To Christians out there who might feel offended, I am not against any religion, but I am just making a general statement about that lady from that church. No bad feelings, please.
IMG_6572
The night's dinner was at Sato Tsukemen, a specialised shop which serves only tsukemen.
IMG_6566
My set of 辛ごまつけ麺 (kara-goma tsukemen), or spicy sesame tsukemen, which I later noticed that this set is popular among girls =.=

IMG_6573
Neon lights decorating the buildings at Akihabara at night.
We later stopped at Akihabara, the paradise for someone who loves electronic gadgets.
First stop was at Apple Store as Ming Han wanted to check out some MacBooks there. We later moved to Yodobashi Camera to grab some electrical stuff, before leaving for home at nine plus. It was an interesting outing, although it was just the first time we met with each other.
IMG_6574
Spotted this at Akihabara Station.
Anyone has any idea what's this?

5 comments:

kae vin said...

hey the photographer was pointing upwards at the bridal shot so things behind wouldn't be seen.

I think that spot has the nicest flower buds or something.
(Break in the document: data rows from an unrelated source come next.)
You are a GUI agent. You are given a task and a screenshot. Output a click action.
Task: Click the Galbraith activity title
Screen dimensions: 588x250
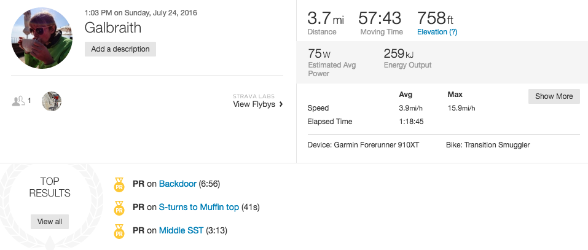(x=113, y=28)
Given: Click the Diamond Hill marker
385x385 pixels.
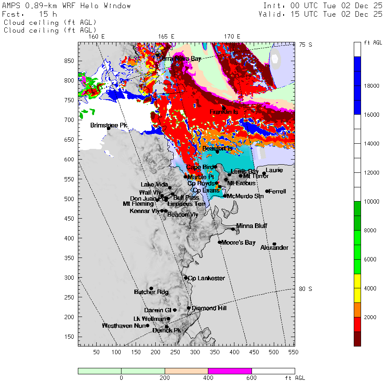Looking at the screenshot, I should point(189,308).
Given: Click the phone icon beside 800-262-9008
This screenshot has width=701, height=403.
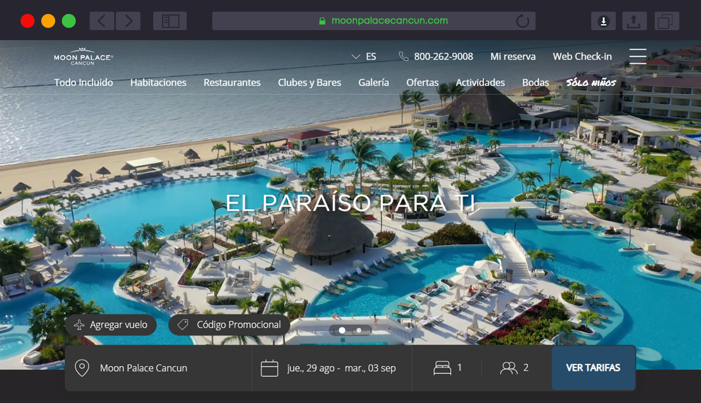Looking at the screenshot, I should 403,56.
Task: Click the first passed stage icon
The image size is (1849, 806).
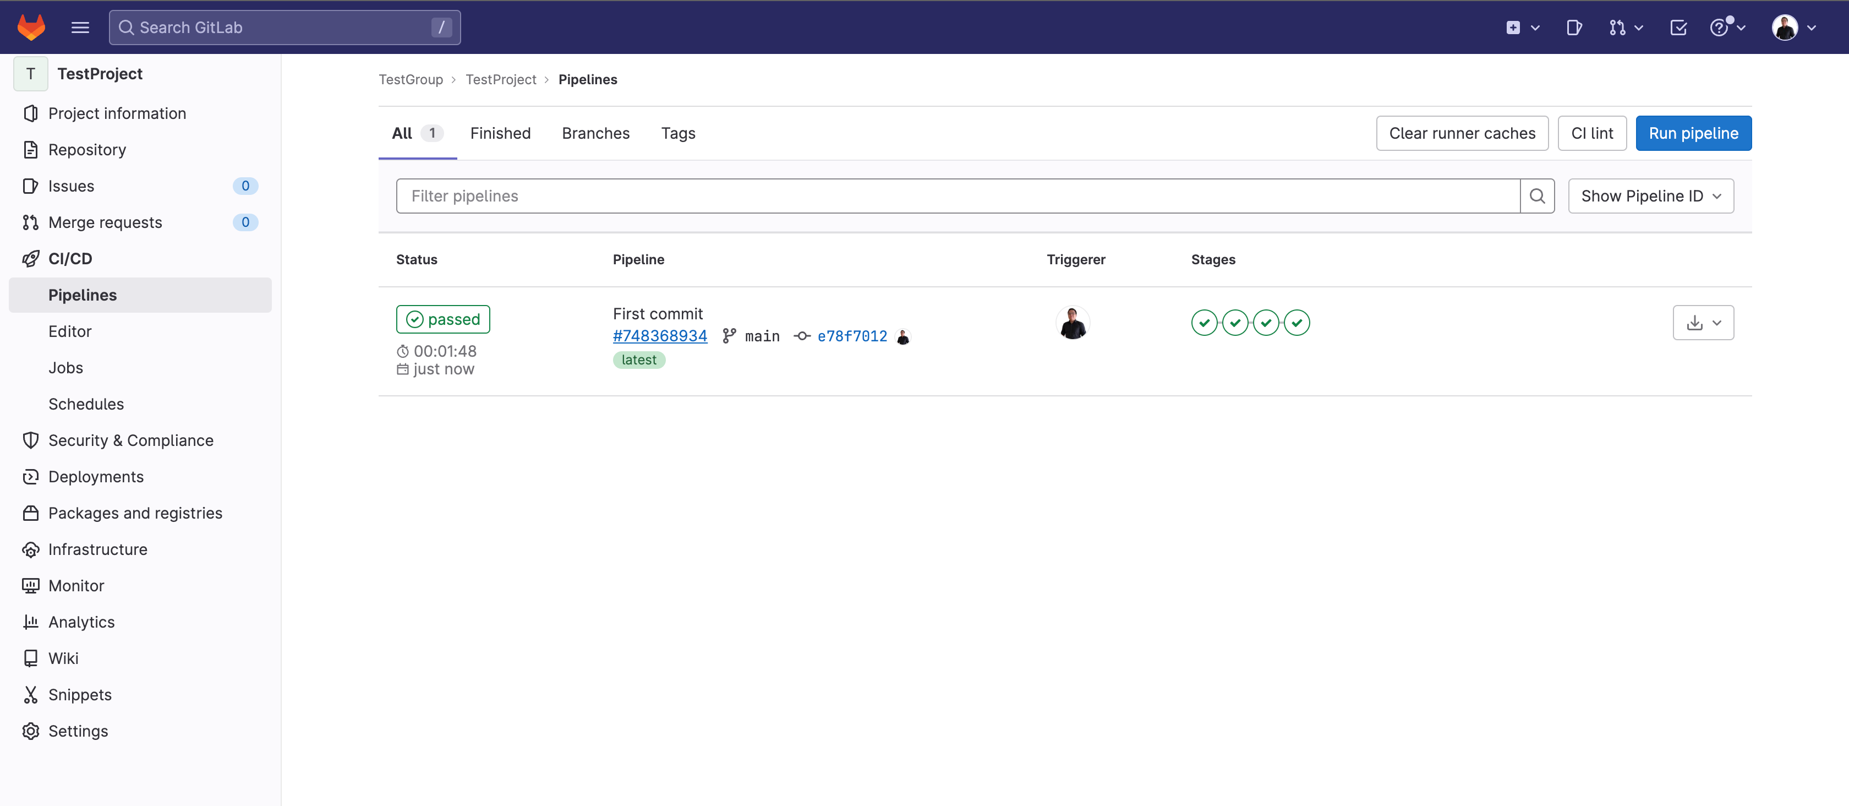Action: [x=1204, y=323]
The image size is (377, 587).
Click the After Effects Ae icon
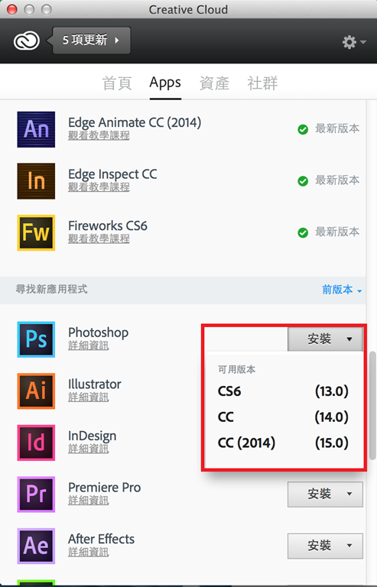36,546
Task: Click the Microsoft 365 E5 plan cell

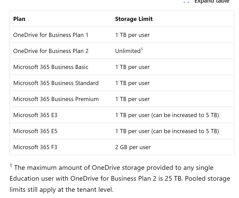Action: point(35,131)
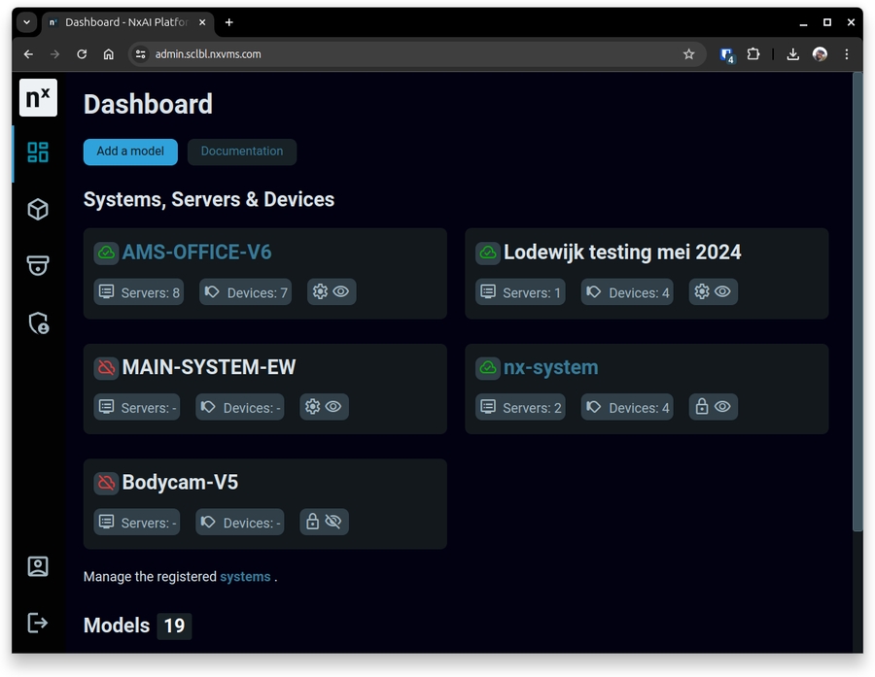Open the account profile icon in sidebar
The height and width of the screenshot is (677, 875).
pyautogui.click(x=38, y=566)
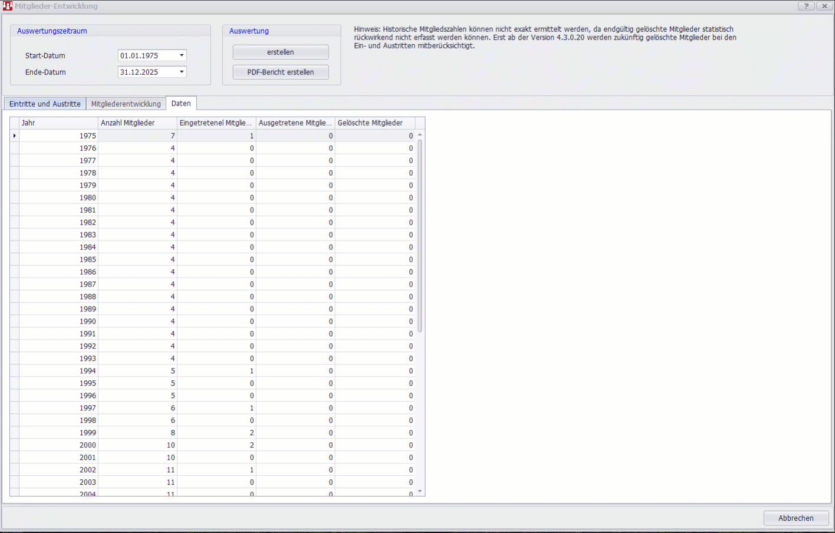
Task: Click the table's vertical scrollbar thumb
Action: click(420, 236)
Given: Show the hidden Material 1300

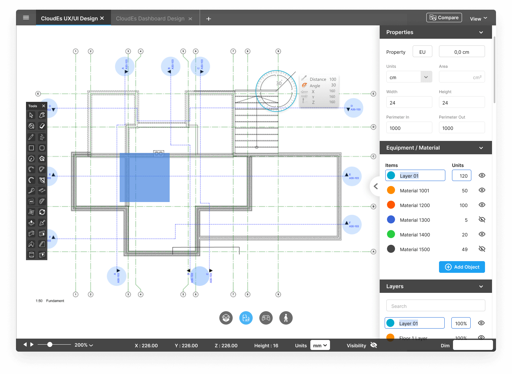Looking at the screenshot, I should (482, 220).
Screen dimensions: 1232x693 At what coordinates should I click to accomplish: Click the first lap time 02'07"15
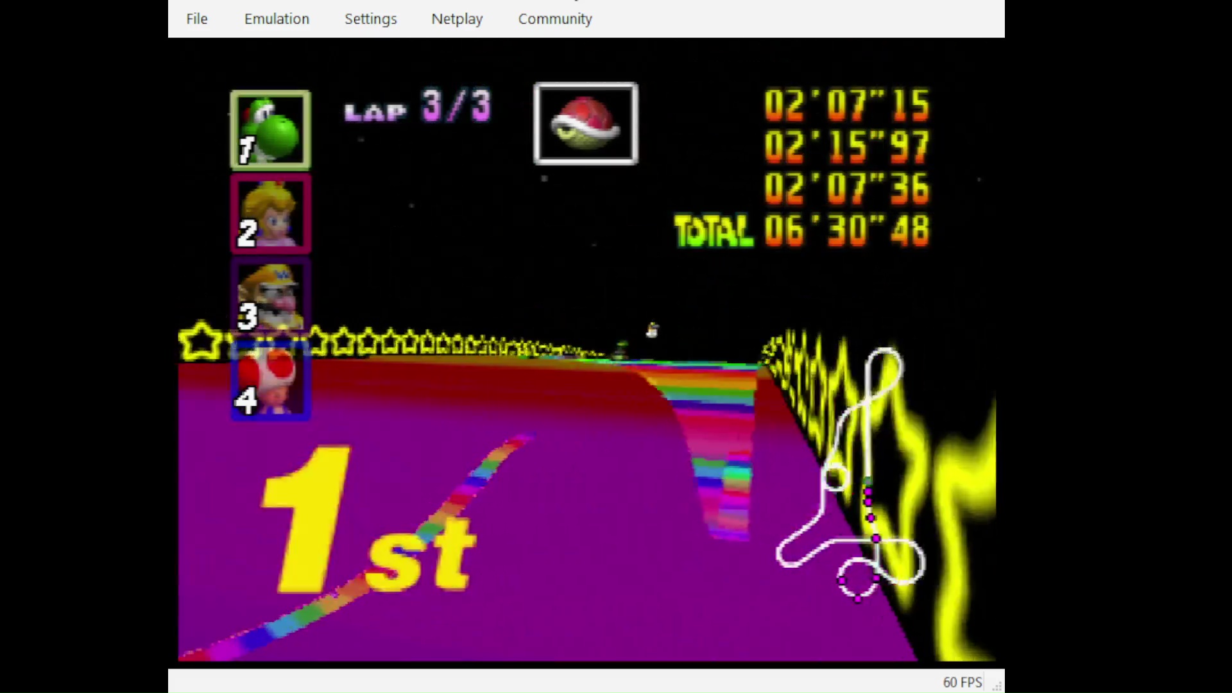(x=846, y=105)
and I think the church is no longer a place of worship. It has become an attraction that's why u have to pay.

and honestly, your post is WAY TOO LONG.

you very auntie la.

CLF said...

hahahah finally done with this post!
will try sort out time for the one with Cung and Mouse de!
anyway it's been fun! :D

calvin said...

@ kae vin:
yeah, i know. i was just trying to make a sarcastic comment there xD

i'm not sure if that church is still used for worshipping purposes, but i still think they shouldn't set such rules at this kind of place.

and yes, i am not surprise to have people commenting about the length of my post, but i just have to record down everything =P

cincai-lah. auntie also auntie-lah haha!

calvin said...

@ clf:
yeah! it took me some time to go through hundreds of pictures taken in just a day haha!
glad that it was a great outing with you two =D

Алексей said...

It is not about the commercialism of the Church, it is all about maintaining this architectural and cultural masterpiece.
And, pls, familirize yourself at least a tiny bit with the history of Christianity and then call the Cross "kinda different from the normal one". You're showing off your ignorance.
Sorry for the last comment. I do hope that respect to different Cultures (nothing to do with the Religion)is planted to you guys in the family / your country's ed system.